Je suis parfaitement conscient qu’il ne peut être la seule réponse à l’amélioration des conditions de détention, objet de toute mon action depuis ma nomination à la tête du ministère de la justice. Il nous faut d’abord mener une politique plus volontariste de régulation carcérale, en poursuivant activement, en lien avec les chefs de cour et de juridiction et les services pénitentiaires, l’accompagnement de l’application des dispositions de la loi de programmation 2018-2022 et de réforme pour la justice.

Par ailleurs, en poursuivant la construction du programme immobilier pénitentiaire, dont j’annoncerai les derniers sites d’implantation dans quelques semaines, mon objectif est non pas d’incarcérer plus, mais de permettre des conditions de détention plus dignes. Pour cela, il nous faut renouveler le parc vieillissant et parfois vétuste et créer de nouvelles places de prison.

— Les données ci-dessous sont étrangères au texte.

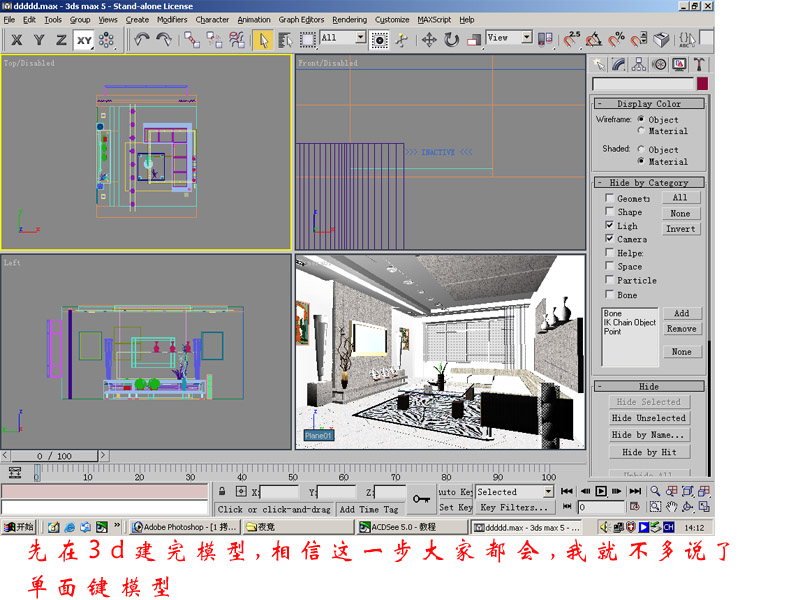Open the Rendering menu

coord(349,19)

Enfin, la dignité passe évidemment par le fait de donner aux personnes incarcérées la possibilité de se réinsérer, notamment par le travail. Je souhaite ainsi faire venir davantage d’entreprises en prison, et il m’est apparu essentiel d’instituer un véritable contrat de travail et des droits sociaux au bénéfice des détenus. Je reviendrai sous peu vous présenter ces nouvelles dispositions.

La France ne doit plus être condamnée pour l’indignité de ses prisons. Cette proposition de loi ajoute un dispositif efficace dans l’amélioration des conditions de détention, dont nous pouvons collectivement nous féliciter.